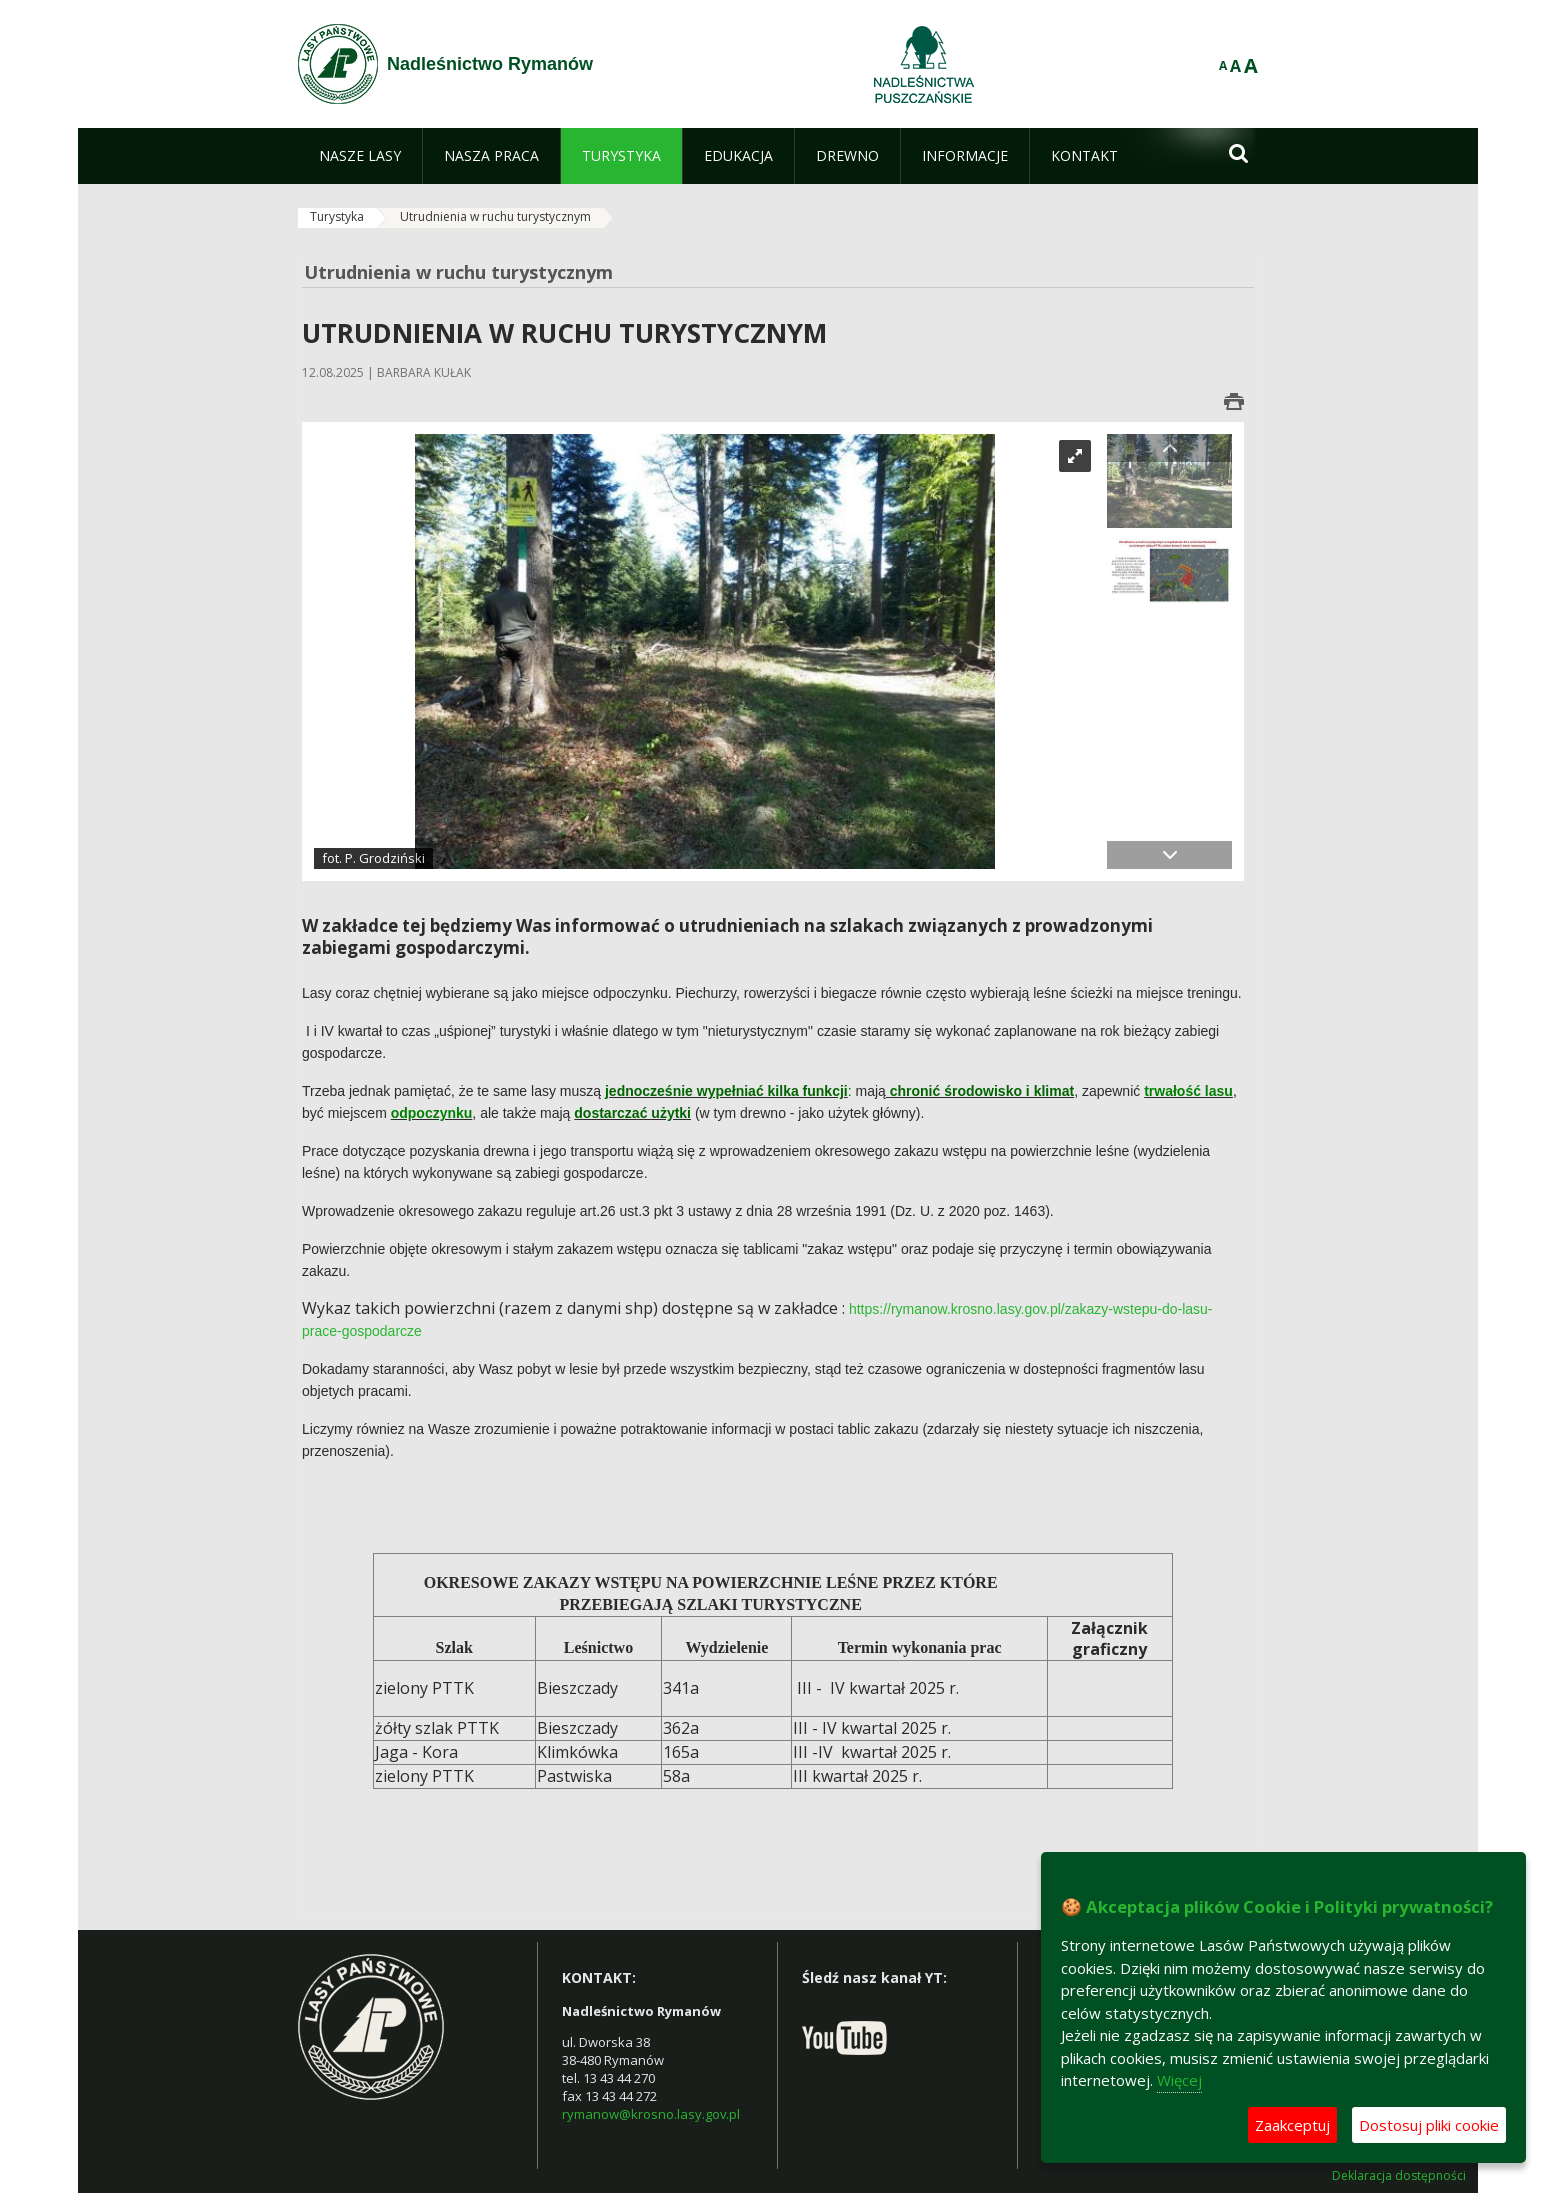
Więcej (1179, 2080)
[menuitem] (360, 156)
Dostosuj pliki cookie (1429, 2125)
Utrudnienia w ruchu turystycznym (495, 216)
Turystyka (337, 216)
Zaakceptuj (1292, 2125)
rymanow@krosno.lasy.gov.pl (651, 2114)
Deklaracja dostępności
...
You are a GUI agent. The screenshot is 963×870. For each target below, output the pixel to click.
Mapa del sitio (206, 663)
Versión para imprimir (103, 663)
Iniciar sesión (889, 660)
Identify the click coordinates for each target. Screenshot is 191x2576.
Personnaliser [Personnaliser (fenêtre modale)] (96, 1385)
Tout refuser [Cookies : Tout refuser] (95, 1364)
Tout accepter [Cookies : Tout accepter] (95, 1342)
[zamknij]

TASK STATEMENT
Recast the records as a Markdown table with the columns Row and Line, starting with the line that contains "Więcej (1179, 2080)" and going on through the line that contains "Deklaracja dostępności". Number the rows and leave out any blank lines.

FINAL ANSWER
| Row | Line |
|---|---|
| 1 | Więcej (1179, 2080) |
| 2 | [menuitem] (360, 156) |
| 3 | Dostosuj pliki cookie (1429, 2125) |
| 4 | Utrudnienia w ruchu turystycznym (495, 216) |
| 5 | Turystyka (337, 216) |
| 6 | Zaakceptuj (1292, 2125) |
| 7 | rymanow@krosno.lasy.gov.pl (651, 2114) |
| 8 | Deklaracja dostępności |